Extract to read:
┌──
Soon afterward, she took a filing job at the Brooklyn telephone office for $14 a week, which allowed her to become financially independent. She disliked the job; her real goal was to enter show business, even as her sister Mildred discouraged the idea. She then took a job cutting dress patterns for Vogue magazine, but customers complained about her work and she was fired. Ruby’s next job was as a typist for the Jerome H. Remick Music Company; she reportedly enjoyed the work, but her continuing ambition was show business, and her sister finally gave up trying to dissuade her.
Early Challenges Of Barbara Stanwyck Growing Up
Orphaned at the age of four and partially raised in foster homes, she always worked. One of her directors, Jacques Tourneur, said of her, “She only lives for two things, and both of them are work.” She made her debut on stage in the chorus as a Ziegfeld girl in 1923 at age 16, and within a few years was acting in plays. Her first lead role, which was in the hit Burlesque (1927), established her as a Broadway star.
Barbara Stanwyck’s Numerous Career Choices
Ziegfeld girl and Broadway success
In 1923, a few months before her 16th birthday, Ruby auditioned for a place in the chorus at the Strand Roof, a nightclub over the Strand Theatre in Times Square. A few months later, she obtained a job as a dancer in the 1922 and 1923 seasons of the Ziegfeld Follies, dancing at the New Amsterdam Theater. “I just wanted to survive and eat and have a nice coat”, Stanwyck said. For the next several years, she worked as a chorus girl, performing from midnight to seven a.m. at nightclubs owned by Texas Guinan. She also occasionally served as a dance instructor at a speakeasy for gays and lesbians owned by Guinan. One of her good friends during those years was pianist Oscar Levant, who described her as being “wary of sophisticates and phonies”.
Film Career
Stanwyck’s first sound film was The Locked Door (1929), followed by Mexicali Rose, released in the same year. Neither film was successful; nonetheless, Frank Capra chose Stanwyck for his film Ladies of Leisure (1930). Her work in that production established an enduring friendship with the director and led to future roles in his films. Other prominent roles followed, among them as a nurse who saves two little girls from the villainous chauffeur (Clark Gable) in Night Nurse (1931). In Edna Ferber’s novel brought to screen by William Wellman, she portrays small town teacher and valiant Midwest farm woman Selena in So Big! (1932).
Personal And Marital Life of Barbara Stanwyck
While playing in The Noose, Stanwyck reportedly fell in love with her married co-star Rex Cherryman. When Cherryman took ill in early 1928, his doctor advised him to take a sea voyage, so Cherryman set sail for Le Havre intending to continue on to Paris, where he and Stanwyck had arranged to meet. While at sea he contracted septic poisoning and died shortly after arriving in France at the age of 31.
└──
Data records:
┌──
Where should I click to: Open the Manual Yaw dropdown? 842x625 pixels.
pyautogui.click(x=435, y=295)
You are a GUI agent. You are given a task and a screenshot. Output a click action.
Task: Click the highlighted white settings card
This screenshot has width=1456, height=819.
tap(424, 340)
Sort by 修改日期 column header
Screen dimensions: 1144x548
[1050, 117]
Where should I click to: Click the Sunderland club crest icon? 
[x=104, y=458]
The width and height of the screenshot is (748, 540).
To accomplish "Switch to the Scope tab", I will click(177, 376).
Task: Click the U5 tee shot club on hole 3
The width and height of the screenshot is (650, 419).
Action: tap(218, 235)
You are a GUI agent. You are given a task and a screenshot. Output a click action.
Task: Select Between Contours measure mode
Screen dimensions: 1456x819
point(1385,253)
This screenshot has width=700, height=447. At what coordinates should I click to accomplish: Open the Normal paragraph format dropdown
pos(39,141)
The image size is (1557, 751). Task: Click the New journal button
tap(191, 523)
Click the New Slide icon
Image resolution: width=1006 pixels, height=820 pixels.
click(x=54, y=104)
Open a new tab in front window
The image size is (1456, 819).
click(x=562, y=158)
└──
What this exercise asks:
1/ Translate this sentence from the Stanwyck biography into Spanish: "She disliked the job; her real goal was to enter show business, even as her sister Mildred discouraged the idea."
2/ Answer these questions using the Stanwyck biography.
(a) How much did the filing job at the Brooklyn telephone office pay per week?
(b) In which hit play did she have her first lead role?
(c) What was Stanwyck's first sound film?
3/ Update the Stanwyck biography from "Soon afterward, she" to "to dissuade her.", replacing "customers" with "clients".

Problem solutions:
1/ No le gustaba el trabajo; su verdadero objetivo era entrar en el mundo del espectáculo, aunque su hermana Mildred la desanimaba de esa idea.

2/
(a) $14 a week.
(b) Burlesque (1927).
(c) The Locked Door (1929).

3/
Soon afterward, she took a filing job at the Brooklyn telephone office for $14 a week, which allowed her to become financially independent. She disliked the job; her real goal was to enter show business, even as her sister Mildred discouraged the idea. She then took a job cutting dress patterns for Vogue magazine, but clients complained about her work and she was fired. Ruby’s next job was as a typist for the Jerome H. Remick Music Company; she reportedly enjoyed the work, but her continuing ambition was show business, and her sister finally gave up trying to dissuade her.